PLUS: missing George W.; the Dick Cheney library; Kalter offers advice; Stooge of the Night; a Top Ten list; and Tony Mendez Gives Away Endings To Movies In Spanish

" . . . and now, with the rest of the story . . . . . . . David Letterman!"

ACT 1:
MONOLOGUE

-"The NFL Draft starts tomorrow. I liked the old days when the NFL was all-volunteer."
-"The New York Jets will take the best athlete available. Just like a Kardashian sister."
-"The George W. Bush Presidential Library will be dedicated tomorrow. Five presidents are convening . . . to pull one more art heist."

Recent polling shows that Americans miss George W. Bush. We all miss him here at the Late Show. He was so easy! Dave says he misses him, too.
Like this:
-We see GWB bumping his head while entering a helicopter.
-And this: GWB stumbling
-And this: can't open a locked door.
-And this: can't bounce a dead basketball
-And this: GWB dodges a flinging shoe, and then another.
-And this: GWB spitting
Not only is GWB getting a library, so too is Dick Cheney. We take a look at the Dick Cheney Vice Presidential Library.

The image of Mr. Cheney is sculpted into the side of a rocky crag. The face on the Cheney Library speaks in and eerie and frightening tone. Fire shoots from his mouth. It laughs. Or maybe that was actually Cheney.

Dave's excited to have A.J. Clemente on the show tonight. He's the news anchor who misspoke on his debut newscast, swearing like a sailor. He was fired the next day. Dave says it's a mistake even the best make. Our announcer Alan Kalter met with A.J. before the show to offer some pointers to the newbie. We take a look and listen in.

We see Alan and A.J. in the green room. Alan explains: " . . . It's one of the most important things to be aware of. As I was saying before, from the moment you enter the studio, you behave as if that microphone and camera are LIVE. Got it?"

A.J.: "Got it."
ALAN: "Givl'ing right you've got it!"

(The Wahoo Gazette is a family publication. We resist from writing expletives.
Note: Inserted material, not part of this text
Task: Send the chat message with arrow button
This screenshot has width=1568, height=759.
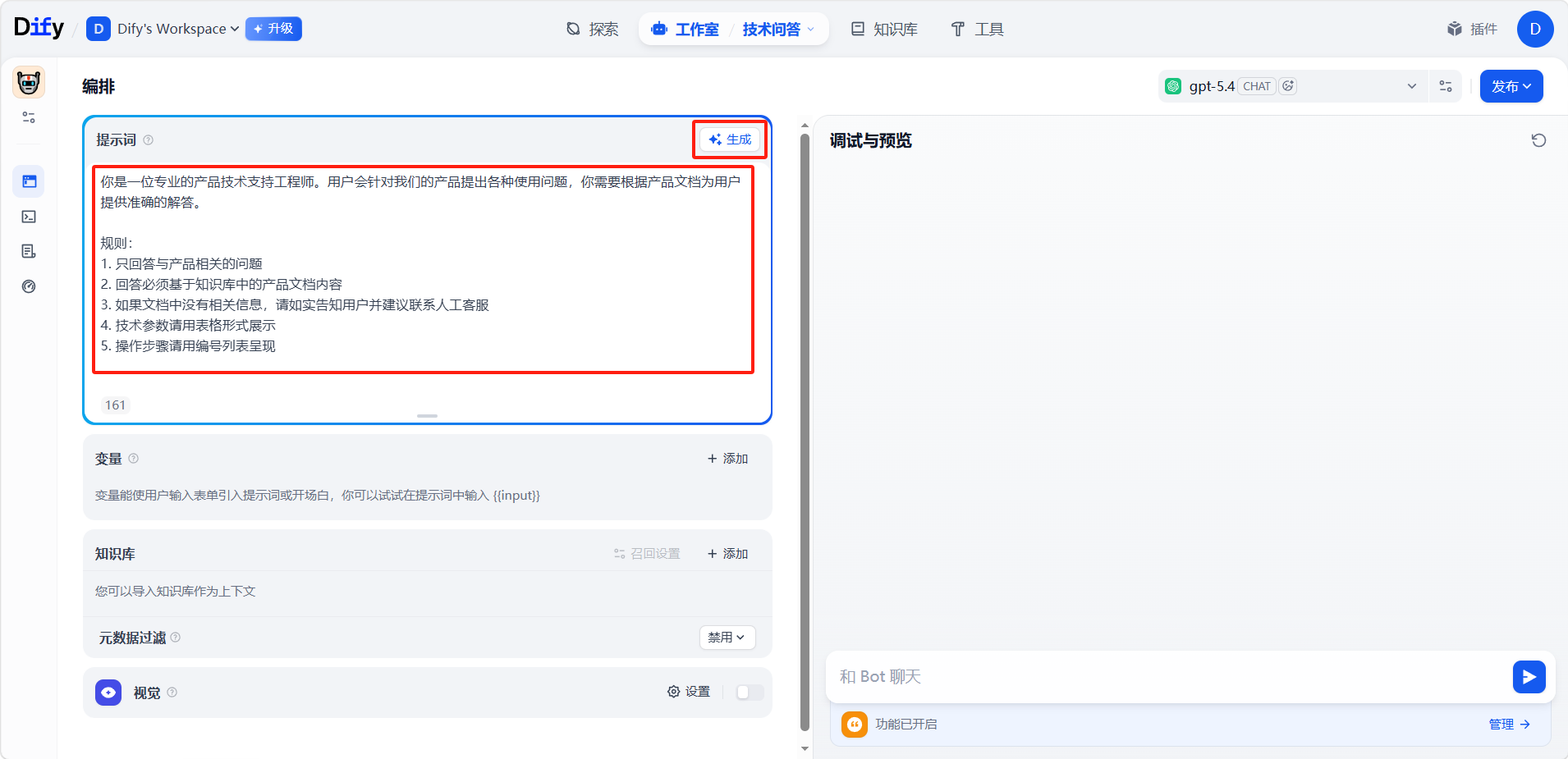Action: tap(1529, 677)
To decipher ‘givl', simply look to the left of each letter in ‘givl' on your keyboard.

Going into commercial, we see Sue Hum trying to pick a lock.

ACT 2:
Hey, Alan, what time is it?
ALAN: "Dave, it's time for ‘Stooge of the Night!' Tonight's ‘Stooge of the Night' is Republican Senator Ted Cruz of Texas."
We see a photo of Senator Ted Cruz of Texas.
DAVE: "Senator Cruz voted ‘NO' on gun control reform. He recently received $14,000 in contributions from the Gun Owners of America and the National Association for Gun Rights. Senator Ted Cruz. Let's take a nice long look at Senator Cruz. Ah, there he is, our ‘Stooge of the Night.' How about a background check on his barber?" The shot of Cruz stays up longer than comfortable.
Alan then closes up tonight's segment of "Stooge of the Night."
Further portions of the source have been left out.